Some gardeners like to work with contrasting colours, making a bed of primarily purples, for example, but introducing some accent plants in yellow to give the planting more of a lift. One project on my ever growing list of garden goals for this year is to plant a bed of all blue flowers. Blue can be a real challenge to work with, because so many plants that are said to have blue flowers actually have violet, lavender, mauve or other related shade in their flower rather than true blue. I’m working now on compiling my blue plant want list, and also intend to add a contrasting colour to the planting, probably several clumps of Achillea (yarrow) in shades of yellow and orange, to brighten and accent the garden.

When you’re looking for potted perennials in the spring, resist the urge to purchase the ones that are in flower. They’ll be done their show of colour earlier than they normally would be, and you’ll find yourself with a nice blend of green foliages and little flower display unless you plan for this lapse and plant annuals to fill in the lull.

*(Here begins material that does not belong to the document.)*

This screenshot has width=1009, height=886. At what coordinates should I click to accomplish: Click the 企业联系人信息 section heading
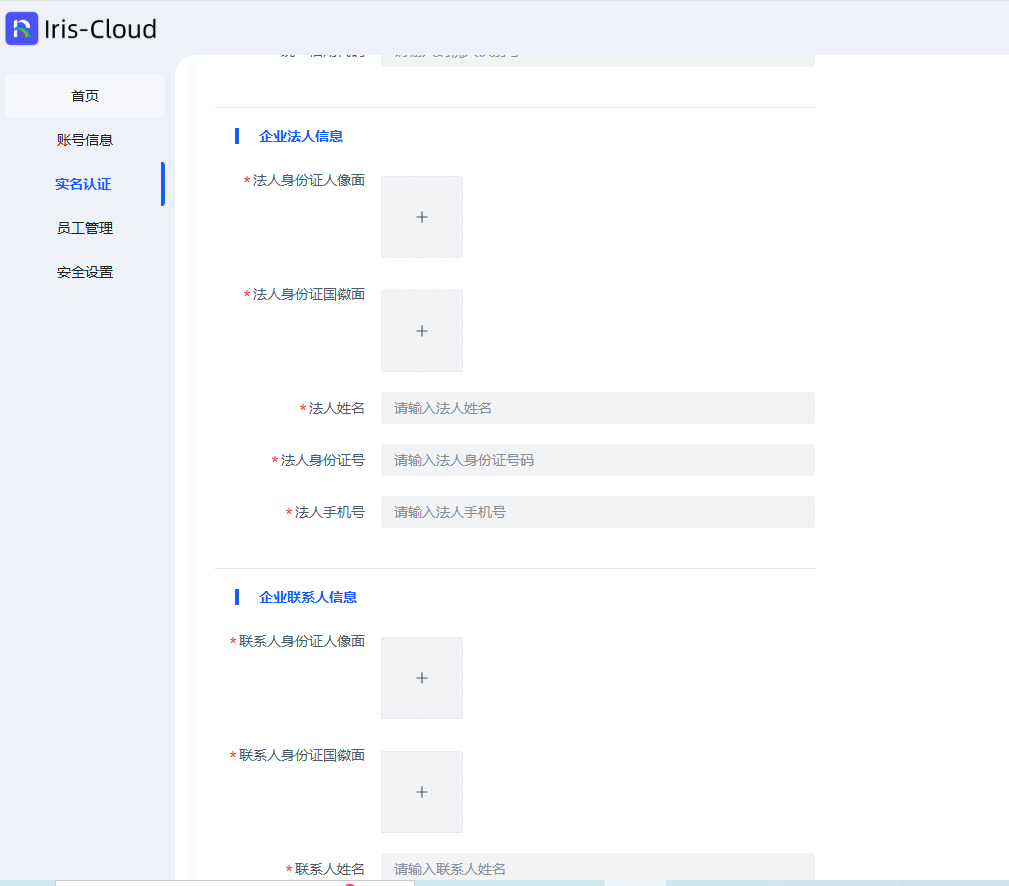coord(308,597)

If you love the joyously abandoned look of a garden that is a riot of colour, consider massing plants of the same colour into drifts. This way, you’ll see not dots of colour that cancel each other out, but dramatic washes of blues, magentas, whites, crimsons, golds, and other shades.

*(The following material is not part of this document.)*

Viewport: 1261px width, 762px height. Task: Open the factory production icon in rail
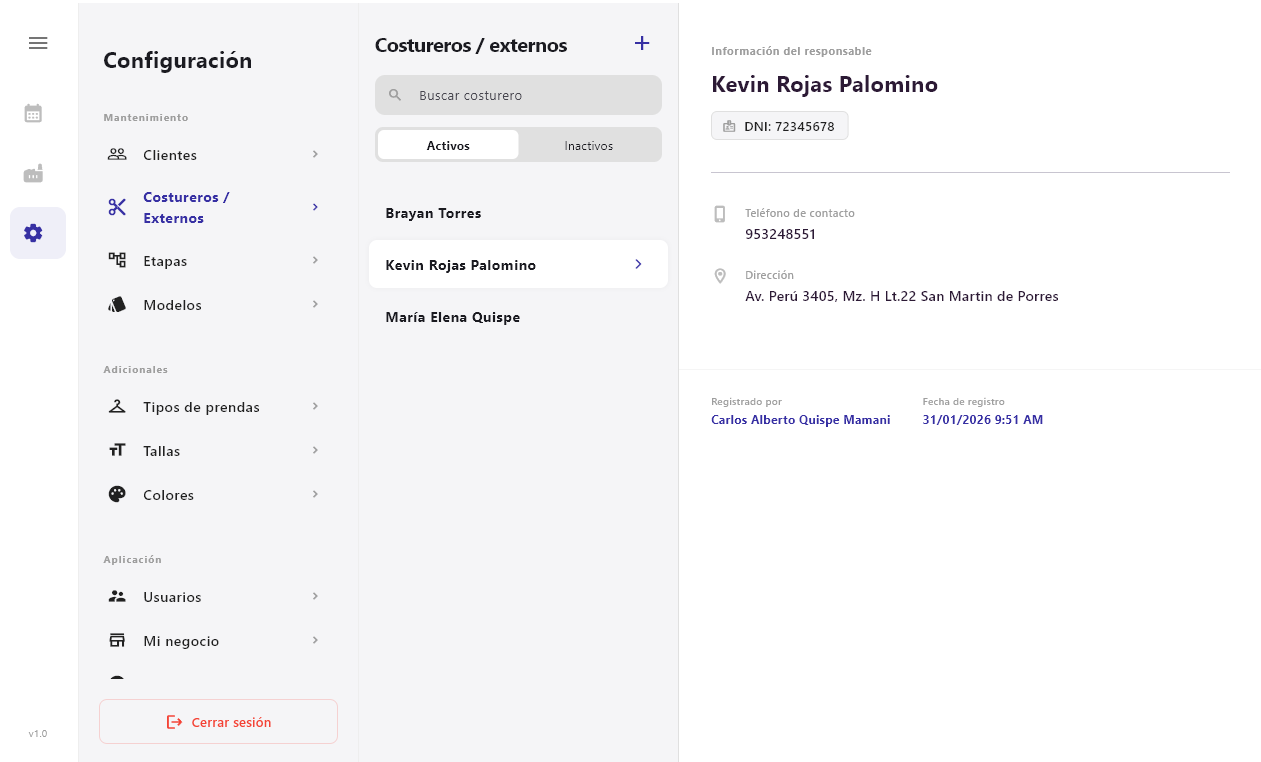[x=33, y=174]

Got a plant that you really love, but that you think clashes with others around it? Before you dig it up to replace or give away, pick a flower from the plant and meander around your garden trying it with other plant combinations. You’ll find a better match for it this way, or perhaps decide on a contrasting combination to work with. But resist the urge to dig the plant and move it immediately, especially if it’s high summer, or you’re apt to find your plant languishes or even dies from the shock of transplanting.

Don’t forget also to consider the myriad shades of green, and the variations of foliage colour, that also are incorporated into your gardening plans. The silver spangled leaves of many pulmonaria species are even more delightful than the brief spring display of flowers. Every year plant breeders are coming out with new colours of coral bells (Heuchera species) with foliage in a rainbow of colours from mint julep green to amber to deep burgundy fretted with silver. Many shrubs also have variegated or coloured foliage; my current favourite is ‘Rose Glow’ Japanese Barberry, with marbled pink, white and bronze-purple foliage.